While the U.S. has retreated from transparency, the rest of the developed world seems to be gravitating toward it. German workers are now entitled to get information on what their coworkers make, and Australia recently decided to require most companies to report gender pay gaps. French Prime Minister Edouard Philippe has proposed fining companies that don’t close unjustified pay gaps within three years. Iceland took the boldest step by requiring companies to prove that they pay men and women equally and face penalties if they don’t. The UK doesn’t go that far—companies face no legal or financial penalties for reporting gaps, even if they don’t shrink year to year.

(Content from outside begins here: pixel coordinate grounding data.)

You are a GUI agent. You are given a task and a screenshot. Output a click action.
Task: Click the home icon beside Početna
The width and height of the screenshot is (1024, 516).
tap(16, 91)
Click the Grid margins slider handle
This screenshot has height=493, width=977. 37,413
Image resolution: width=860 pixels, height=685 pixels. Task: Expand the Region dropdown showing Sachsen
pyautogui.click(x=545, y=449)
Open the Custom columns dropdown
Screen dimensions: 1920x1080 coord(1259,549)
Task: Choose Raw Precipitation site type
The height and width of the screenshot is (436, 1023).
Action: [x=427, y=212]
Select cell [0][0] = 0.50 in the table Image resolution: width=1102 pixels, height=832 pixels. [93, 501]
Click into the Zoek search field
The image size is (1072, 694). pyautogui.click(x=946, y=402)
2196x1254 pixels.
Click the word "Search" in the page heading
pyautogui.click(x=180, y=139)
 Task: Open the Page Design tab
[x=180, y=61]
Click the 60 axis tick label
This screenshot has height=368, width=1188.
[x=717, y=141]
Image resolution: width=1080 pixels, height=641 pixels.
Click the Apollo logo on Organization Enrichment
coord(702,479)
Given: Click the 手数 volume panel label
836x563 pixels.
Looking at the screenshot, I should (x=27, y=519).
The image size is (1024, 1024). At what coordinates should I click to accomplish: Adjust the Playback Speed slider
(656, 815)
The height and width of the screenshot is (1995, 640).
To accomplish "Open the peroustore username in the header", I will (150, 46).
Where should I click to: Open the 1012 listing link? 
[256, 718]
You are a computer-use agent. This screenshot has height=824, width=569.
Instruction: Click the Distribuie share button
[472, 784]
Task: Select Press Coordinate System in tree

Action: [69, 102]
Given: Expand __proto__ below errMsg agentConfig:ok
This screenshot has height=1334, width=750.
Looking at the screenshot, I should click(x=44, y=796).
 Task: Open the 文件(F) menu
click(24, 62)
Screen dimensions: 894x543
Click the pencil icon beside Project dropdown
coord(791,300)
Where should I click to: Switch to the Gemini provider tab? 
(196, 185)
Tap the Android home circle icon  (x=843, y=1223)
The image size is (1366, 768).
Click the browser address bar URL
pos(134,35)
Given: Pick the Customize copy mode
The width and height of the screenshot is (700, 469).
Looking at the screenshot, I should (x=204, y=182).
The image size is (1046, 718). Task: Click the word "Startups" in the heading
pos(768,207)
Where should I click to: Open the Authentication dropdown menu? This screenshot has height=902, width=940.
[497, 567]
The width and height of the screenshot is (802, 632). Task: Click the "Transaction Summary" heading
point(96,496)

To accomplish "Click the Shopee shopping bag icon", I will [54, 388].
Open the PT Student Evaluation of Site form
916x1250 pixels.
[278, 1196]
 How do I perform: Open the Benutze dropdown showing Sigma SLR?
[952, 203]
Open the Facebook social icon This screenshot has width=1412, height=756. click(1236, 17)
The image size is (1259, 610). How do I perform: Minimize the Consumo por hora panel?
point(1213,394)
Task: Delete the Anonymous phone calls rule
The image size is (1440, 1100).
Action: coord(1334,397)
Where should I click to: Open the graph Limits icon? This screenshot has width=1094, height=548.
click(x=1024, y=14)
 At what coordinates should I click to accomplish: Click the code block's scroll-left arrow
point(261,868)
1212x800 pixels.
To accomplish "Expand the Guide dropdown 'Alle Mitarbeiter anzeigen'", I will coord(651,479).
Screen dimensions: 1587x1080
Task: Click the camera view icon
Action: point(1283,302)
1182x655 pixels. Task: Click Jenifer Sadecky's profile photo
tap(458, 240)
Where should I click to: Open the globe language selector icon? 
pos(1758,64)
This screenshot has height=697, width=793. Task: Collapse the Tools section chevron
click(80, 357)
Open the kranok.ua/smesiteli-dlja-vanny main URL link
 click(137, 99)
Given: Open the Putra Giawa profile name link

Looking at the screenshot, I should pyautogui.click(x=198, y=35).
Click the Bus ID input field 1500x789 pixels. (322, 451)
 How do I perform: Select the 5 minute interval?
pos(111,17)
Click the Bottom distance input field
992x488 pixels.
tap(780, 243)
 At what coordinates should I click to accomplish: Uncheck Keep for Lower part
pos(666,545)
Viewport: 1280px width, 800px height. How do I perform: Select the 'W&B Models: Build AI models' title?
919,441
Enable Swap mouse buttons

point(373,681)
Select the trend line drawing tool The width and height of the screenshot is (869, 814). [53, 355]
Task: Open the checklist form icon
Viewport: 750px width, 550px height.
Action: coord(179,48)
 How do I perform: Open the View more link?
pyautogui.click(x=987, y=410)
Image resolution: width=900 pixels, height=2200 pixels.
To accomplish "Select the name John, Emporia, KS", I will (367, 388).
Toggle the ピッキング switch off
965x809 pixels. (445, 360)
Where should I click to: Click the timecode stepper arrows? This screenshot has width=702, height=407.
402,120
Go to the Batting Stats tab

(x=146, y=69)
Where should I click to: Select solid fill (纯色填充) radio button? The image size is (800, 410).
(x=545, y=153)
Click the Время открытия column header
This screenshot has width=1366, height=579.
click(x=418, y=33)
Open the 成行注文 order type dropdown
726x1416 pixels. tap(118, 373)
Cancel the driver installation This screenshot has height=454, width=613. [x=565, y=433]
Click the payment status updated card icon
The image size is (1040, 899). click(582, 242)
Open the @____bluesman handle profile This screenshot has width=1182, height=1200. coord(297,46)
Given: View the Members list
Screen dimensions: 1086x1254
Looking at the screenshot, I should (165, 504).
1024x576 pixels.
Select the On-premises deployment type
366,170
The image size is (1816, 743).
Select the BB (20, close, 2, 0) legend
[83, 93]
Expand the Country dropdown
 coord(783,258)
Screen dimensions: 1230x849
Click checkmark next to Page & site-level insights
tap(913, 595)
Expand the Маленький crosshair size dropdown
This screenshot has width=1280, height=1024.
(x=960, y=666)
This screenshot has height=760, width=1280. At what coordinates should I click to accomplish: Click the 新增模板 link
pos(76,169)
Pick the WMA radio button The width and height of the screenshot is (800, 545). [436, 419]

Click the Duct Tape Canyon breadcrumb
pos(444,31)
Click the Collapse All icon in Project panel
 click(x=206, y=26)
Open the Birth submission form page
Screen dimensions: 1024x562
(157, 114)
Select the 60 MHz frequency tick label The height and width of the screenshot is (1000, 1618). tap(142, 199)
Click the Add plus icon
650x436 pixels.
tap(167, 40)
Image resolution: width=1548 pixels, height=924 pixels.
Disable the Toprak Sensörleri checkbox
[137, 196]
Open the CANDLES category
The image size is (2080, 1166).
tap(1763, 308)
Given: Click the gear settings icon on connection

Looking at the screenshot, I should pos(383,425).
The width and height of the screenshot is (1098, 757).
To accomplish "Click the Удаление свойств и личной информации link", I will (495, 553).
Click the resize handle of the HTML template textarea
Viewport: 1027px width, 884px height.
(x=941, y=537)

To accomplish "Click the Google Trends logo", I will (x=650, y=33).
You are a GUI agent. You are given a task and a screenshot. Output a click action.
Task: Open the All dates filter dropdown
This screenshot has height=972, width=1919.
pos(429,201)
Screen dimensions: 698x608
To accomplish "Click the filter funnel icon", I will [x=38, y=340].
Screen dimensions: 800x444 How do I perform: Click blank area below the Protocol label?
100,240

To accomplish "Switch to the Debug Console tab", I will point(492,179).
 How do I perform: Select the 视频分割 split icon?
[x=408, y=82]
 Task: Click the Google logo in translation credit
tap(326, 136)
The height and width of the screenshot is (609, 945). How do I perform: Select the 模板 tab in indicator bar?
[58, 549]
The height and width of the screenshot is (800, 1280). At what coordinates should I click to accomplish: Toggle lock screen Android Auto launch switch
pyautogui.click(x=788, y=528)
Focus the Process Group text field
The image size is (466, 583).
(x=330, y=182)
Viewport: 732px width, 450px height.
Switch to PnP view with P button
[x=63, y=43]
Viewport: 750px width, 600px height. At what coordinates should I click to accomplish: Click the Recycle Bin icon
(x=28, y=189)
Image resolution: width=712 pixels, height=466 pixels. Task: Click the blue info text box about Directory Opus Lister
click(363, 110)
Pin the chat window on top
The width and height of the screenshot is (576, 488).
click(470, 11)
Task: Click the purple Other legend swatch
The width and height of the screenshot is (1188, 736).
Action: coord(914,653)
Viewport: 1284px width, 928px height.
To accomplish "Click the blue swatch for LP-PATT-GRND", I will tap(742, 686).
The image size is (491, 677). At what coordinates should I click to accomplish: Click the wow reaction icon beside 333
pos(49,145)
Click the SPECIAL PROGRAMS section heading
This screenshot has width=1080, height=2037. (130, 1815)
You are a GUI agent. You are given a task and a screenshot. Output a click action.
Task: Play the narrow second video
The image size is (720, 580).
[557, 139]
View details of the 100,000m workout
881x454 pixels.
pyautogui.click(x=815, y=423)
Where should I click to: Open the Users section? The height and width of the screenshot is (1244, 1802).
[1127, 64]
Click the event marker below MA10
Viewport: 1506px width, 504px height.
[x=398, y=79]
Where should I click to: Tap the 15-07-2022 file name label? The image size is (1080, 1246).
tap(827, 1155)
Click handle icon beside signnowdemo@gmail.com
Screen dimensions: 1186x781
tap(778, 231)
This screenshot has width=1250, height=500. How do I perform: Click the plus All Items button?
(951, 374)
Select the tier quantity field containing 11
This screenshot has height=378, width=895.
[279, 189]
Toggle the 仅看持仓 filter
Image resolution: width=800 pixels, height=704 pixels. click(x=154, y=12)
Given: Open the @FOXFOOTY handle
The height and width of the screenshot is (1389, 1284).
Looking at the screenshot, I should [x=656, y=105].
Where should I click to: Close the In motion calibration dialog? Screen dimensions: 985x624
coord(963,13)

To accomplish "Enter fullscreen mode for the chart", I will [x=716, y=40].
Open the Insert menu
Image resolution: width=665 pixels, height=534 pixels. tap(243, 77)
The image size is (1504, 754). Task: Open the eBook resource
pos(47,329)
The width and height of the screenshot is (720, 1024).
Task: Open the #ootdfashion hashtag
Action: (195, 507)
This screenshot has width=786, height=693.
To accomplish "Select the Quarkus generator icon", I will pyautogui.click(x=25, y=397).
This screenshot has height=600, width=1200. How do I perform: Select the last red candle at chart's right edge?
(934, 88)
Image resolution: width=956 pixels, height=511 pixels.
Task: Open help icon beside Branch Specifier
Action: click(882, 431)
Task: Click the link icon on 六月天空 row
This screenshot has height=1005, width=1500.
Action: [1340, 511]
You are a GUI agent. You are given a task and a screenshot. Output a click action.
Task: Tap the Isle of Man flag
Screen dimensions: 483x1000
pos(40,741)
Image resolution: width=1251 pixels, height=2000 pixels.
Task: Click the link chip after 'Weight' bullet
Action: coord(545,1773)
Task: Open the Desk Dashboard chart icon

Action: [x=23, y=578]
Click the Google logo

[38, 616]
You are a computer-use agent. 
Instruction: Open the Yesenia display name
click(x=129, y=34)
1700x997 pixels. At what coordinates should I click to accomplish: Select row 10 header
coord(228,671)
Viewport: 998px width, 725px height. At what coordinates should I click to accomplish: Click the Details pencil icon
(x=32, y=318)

But its data do show us that gaps exist. That might not sound profound, but reports on UK employee compensation have outed some American companies that have been tight lipped here in the United States.
Google UK, for example, reported that female employees in the UK make an average 17 percent less than male ones and 16 percent less at the median. Its report also showed that women make up half of its lowest-paid employees but less than a quarter of the highest-paid ones, as well as the fact that women’s bonuses are, on average, 43 percent lower than men’s.
And yet Google has tried to claim that it has no pay gap between men and women here in the U.S. The Department of Labor, which must audit government contractors to ensure that they pay men and women equally, in 2016 found “systemic” disparities that one official called “quite extreme.” But when the department requested a full set of data to better assess the situation, Google, the king of data, refused to hand it over. Instead it said it had no pay gap based on its own analyses of its compensation—analyses it refused to make public.
The data it handed to the British government is not the same as what the Department of Labor wanted to see. It doesn’t include a full breakdown of who makes what where and why. But it does expose the problem with Google—and other tech companies—claiming its own secret analyses prove there is no pay gap. There are ways to control for every single potential factor such that wage gaps disappear, especially if you have no one looking over your shoulder.
Three former employees accused Google in a class action lawsuit last year of “systemically paying [women] lower compensation” not just by paying women less when they have the same jobs and skills, but also by pushing them into less lucrative positions that have fewer paths to advancement. And that’s at least one lesson from the UK’s new database: women across the board are clustered at the bottom of the pay scale, likely because they so rarely make it into leadership and earn the highest salaries.
Now that companies have reported their numbers to the UK government, British women are left with the decision of whether and how to take action. The experiment will keep running its course as we all wait and see what kind of effect public transparency actually has on underpayment. But here in the U.S., transparency remains out of reach.